As several national music writers have remarked, they don’t really celebrate “the South” as much as deconstruct it, emotionally and musically, and they don’t sound like any other bands in the Americana camp right now, or in the slow-rock camp. They reconnect the pieces in new ways, hard as that is to do, as the songs take on some very different “voices” from one another. Heather McEntire strikes me as a female counterpart to Ryan Adams, writing and playing scruffy, unkempt songs with a wistful, sometimes aching, melancholy, and unique charm that often mirrors their creator. Indigo Girls’ Amy Ray called her “the godchild of Dolly Parton, Bjork, Sinead and someone I can’t put my finger on…” That says a lot right there. As each song lays out its part of the patchwork you’re persuaded to follow along as the multi-patterned quilt comes together.

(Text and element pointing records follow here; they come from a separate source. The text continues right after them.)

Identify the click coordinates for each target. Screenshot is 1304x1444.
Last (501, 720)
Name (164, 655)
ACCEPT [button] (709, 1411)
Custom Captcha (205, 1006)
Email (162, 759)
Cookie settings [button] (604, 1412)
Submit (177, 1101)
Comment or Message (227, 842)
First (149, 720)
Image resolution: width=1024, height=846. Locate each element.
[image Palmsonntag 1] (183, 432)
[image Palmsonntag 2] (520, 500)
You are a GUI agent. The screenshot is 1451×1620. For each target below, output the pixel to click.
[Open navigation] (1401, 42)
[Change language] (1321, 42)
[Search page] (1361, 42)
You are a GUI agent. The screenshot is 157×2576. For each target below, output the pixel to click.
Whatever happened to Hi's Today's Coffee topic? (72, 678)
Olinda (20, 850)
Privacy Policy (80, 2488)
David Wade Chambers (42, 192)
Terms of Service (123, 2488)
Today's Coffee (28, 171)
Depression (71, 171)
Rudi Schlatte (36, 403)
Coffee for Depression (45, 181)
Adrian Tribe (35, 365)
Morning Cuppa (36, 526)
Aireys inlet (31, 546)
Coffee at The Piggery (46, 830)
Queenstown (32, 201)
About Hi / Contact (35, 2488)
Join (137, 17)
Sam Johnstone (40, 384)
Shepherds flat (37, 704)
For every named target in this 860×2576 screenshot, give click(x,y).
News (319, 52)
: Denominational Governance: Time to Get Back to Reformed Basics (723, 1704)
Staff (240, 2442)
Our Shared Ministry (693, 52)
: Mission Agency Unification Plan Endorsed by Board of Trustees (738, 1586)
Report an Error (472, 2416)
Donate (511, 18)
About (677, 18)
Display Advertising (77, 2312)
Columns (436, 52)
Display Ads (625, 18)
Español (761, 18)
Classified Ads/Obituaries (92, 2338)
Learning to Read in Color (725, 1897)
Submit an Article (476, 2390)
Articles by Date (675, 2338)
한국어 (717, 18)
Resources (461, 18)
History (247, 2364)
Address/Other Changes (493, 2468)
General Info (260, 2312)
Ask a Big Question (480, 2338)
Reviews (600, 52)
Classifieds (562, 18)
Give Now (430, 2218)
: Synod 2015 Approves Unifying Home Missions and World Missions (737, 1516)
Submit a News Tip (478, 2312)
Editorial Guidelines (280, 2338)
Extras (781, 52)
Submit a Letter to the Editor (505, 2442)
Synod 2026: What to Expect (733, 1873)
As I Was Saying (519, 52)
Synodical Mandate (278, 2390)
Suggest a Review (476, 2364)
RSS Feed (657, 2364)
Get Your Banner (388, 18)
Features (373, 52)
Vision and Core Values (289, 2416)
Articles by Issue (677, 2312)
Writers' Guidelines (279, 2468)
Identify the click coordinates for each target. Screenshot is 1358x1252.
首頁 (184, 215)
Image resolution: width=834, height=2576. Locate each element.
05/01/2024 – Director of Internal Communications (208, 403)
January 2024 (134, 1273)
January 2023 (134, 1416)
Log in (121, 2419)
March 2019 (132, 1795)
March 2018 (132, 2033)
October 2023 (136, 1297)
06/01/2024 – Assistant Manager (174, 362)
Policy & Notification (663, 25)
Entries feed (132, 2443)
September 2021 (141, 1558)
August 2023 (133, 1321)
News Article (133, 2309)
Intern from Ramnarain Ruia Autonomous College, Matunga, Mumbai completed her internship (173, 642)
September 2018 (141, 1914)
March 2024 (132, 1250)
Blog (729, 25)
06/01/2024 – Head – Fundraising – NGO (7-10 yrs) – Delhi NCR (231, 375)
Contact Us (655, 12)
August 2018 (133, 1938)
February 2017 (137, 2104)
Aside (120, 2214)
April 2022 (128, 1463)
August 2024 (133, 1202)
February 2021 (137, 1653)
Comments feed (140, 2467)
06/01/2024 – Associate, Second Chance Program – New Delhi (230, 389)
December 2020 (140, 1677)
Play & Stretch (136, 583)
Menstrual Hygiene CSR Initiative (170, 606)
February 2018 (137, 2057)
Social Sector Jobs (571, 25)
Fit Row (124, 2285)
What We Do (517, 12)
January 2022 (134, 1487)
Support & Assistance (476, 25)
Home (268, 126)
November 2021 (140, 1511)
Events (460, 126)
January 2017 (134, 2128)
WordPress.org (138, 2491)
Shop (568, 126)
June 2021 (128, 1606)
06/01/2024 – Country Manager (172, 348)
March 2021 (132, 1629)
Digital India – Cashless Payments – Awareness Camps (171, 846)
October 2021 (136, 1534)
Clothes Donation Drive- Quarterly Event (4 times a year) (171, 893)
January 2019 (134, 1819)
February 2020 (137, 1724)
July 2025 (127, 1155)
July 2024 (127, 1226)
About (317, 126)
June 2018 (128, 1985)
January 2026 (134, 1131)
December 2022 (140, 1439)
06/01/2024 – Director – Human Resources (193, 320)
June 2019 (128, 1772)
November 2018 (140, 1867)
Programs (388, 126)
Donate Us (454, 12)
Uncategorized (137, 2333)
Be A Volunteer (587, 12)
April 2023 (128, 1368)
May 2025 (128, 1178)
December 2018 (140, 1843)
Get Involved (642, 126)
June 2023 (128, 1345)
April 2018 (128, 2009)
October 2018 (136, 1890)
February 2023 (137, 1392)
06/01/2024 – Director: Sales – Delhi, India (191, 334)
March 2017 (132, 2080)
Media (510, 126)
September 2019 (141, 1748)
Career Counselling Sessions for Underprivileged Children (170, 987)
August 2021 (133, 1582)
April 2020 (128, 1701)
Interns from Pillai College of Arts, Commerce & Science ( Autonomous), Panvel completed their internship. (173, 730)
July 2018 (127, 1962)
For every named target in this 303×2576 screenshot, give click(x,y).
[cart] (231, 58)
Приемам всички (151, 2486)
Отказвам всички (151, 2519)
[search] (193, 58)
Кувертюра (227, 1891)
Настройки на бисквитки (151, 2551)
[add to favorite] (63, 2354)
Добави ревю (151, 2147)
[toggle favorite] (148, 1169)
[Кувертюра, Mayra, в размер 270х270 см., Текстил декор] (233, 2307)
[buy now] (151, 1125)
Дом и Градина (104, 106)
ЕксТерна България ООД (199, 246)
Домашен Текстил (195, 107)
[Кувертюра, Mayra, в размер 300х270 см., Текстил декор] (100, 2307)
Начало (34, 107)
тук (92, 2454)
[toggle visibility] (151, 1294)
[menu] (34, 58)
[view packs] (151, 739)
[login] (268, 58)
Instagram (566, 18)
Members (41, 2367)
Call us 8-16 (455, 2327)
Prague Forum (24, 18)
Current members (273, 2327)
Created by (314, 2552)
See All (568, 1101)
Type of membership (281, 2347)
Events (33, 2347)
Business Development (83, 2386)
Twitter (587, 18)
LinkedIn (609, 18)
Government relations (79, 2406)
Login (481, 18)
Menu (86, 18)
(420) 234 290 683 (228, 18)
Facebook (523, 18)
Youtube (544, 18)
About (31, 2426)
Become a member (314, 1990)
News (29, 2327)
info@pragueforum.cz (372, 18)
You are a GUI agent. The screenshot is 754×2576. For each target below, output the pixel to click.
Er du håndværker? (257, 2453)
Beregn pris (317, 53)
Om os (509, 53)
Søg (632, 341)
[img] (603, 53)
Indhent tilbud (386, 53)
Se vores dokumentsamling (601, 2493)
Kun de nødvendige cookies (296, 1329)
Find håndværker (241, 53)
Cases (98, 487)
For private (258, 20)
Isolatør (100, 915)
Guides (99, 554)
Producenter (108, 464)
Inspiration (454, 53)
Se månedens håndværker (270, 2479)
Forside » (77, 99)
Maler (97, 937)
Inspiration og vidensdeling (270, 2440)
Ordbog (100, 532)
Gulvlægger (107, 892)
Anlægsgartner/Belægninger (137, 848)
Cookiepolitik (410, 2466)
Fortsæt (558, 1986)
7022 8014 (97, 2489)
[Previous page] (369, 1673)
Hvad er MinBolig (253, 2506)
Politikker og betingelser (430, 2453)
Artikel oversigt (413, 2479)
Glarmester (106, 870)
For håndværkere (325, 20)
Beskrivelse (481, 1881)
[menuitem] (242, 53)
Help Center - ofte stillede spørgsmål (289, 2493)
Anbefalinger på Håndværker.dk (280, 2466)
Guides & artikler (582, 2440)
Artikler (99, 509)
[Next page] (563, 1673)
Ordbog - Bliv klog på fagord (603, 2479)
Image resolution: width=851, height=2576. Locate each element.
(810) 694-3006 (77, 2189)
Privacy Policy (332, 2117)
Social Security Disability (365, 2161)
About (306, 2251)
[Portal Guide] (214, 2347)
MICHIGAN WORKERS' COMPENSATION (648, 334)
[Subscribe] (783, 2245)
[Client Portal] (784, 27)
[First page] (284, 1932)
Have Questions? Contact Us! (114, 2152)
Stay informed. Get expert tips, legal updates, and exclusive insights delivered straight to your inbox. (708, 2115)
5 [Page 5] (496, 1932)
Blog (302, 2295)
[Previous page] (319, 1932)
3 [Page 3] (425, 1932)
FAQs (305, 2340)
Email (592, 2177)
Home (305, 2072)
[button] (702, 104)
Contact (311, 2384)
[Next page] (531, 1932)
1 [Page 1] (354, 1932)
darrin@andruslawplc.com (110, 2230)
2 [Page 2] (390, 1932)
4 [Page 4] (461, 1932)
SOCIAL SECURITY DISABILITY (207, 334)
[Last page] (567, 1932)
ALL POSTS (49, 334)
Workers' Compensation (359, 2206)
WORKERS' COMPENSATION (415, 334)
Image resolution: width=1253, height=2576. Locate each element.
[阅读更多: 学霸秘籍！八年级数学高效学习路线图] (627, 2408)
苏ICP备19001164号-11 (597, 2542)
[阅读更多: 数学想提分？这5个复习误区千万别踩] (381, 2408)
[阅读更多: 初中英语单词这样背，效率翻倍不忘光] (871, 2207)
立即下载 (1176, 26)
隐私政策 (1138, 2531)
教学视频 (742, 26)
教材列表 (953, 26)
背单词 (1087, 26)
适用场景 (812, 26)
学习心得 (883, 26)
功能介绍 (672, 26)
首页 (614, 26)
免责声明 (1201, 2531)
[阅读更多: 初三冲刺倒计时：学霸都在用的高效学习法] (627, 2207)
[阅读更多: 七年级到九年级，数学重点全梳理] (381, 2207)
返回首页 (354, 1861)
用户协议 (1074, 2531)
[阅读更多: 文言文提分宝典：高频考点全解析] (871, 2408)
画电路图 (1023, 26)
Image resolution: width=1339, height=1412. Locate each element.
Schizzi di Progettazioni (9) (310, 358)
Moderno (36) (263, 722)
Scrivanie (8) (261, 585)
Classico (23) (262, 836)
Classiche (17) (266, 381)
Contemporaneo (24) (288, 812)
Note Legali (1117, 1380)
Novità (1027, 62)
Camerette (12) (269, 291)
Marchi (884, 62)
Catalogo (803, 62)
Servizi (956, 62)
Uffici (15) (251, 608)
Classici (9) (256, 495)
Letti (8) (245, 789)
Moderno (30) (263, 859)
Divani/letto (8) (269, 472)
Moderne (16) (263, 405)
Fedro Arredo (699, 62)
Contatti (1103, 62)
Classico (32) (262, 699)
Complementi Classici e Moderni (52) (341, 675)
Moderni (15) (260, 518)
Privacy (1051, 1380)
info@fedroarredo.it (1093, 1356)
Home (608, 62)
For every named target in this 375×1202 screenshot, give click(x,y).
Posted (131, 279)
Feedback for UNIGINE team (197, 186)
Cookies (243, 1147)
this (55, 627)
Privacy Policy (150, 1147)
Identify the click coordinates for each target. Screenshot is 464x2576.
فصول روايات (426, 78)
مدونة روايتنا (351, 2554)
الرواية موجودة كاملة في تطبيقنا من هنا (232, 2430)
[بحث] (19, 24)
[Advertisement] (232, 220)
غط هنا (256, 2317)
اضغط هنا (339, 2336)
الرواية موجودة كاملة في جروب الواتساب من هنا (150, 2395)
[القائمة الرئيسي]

“Social Wedding Rings” is a groovy, catchy neo-folk rocker and “Old Gowns” is a weary alt-country slo-core throwback with a bleeding violin by Daniel Hart and a stirring vocal by McEntire, but they really blow the lid off the album with the centerpiece “Lament,” a sparse, seductive and utterly irresistible song. The strangely cold and hard-as-nails lyrical resignation set against a bouncing beat, it’s two and a half minutes of near-perfection. If this song doesn’t lure you in, at least a little bit, you should check to see if you have a pulse. It’s one of the songs of the year, and something that will be blasting out of my wife’s new Camaro convertible this summer. This album sneaks up on you with an intense quietness that becomes louder with each subsequent spin.